In recent months, however, this strategy of global energy dominance has shown signs of producing just the opposite: a kind of “coalition of the unwilling”, states that increasingly see no other prospect, despite traditional animosities, but to cooperate to oppose what they see as a US push to control the future security of their energy.
If the trend of recent events continues, it won’t be US-style democracy that is spreading, but rather Russian and Chinese influence over major oil and gas supplies.
Some in Washington are beginning to realize that important figures might have been too clumsy in recent public statements about both China and Russia, two nations whose cooperation in some form is essential to the success of the global US energy project.
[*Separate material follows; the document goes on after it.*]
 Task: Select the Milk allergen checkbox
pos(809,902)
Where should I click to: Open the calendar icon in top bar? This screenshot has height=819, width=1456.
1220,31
Contrary to advice from older China hands, including former secretary of state Henry Kissinger, architect of president Richard Nixon’s 1972 opening to China, the White House denied visiting Chinese President Hu Jintao the honor of a full state dinner when he visited in April, serving instead a short “state lunch”. Hu was publicly humiliated by a well-known Falungong heckler at the White House press conference.
A few weeks later, Vice President Dick Cheney slapped Russian President Vladimir Putin with the most open attack on Russia’s internal human-rights policy as well as its energy policy in a speech in the Baltic state of Lithuania. There, Cheney declared of Russia, “The government has unfairly and improperly restricted the rights of her people.” He accused Russia of energy “intimidation and blackmail”. Some days later, Secretary of State Condoleezza Rice reiterated that Russia should be “pressed” on democratic reforms. Rice also slapped China in the face in March during a trip to Southeast Asia, calling China a “negative force” in Asia.
Curiously, Washington has repeatedly accused China of “not playing by the rules”, in terms of its oil politics, declaring that China is guilty of “seeking to control energy at the source”, as though that had not been US energy policy for the past century.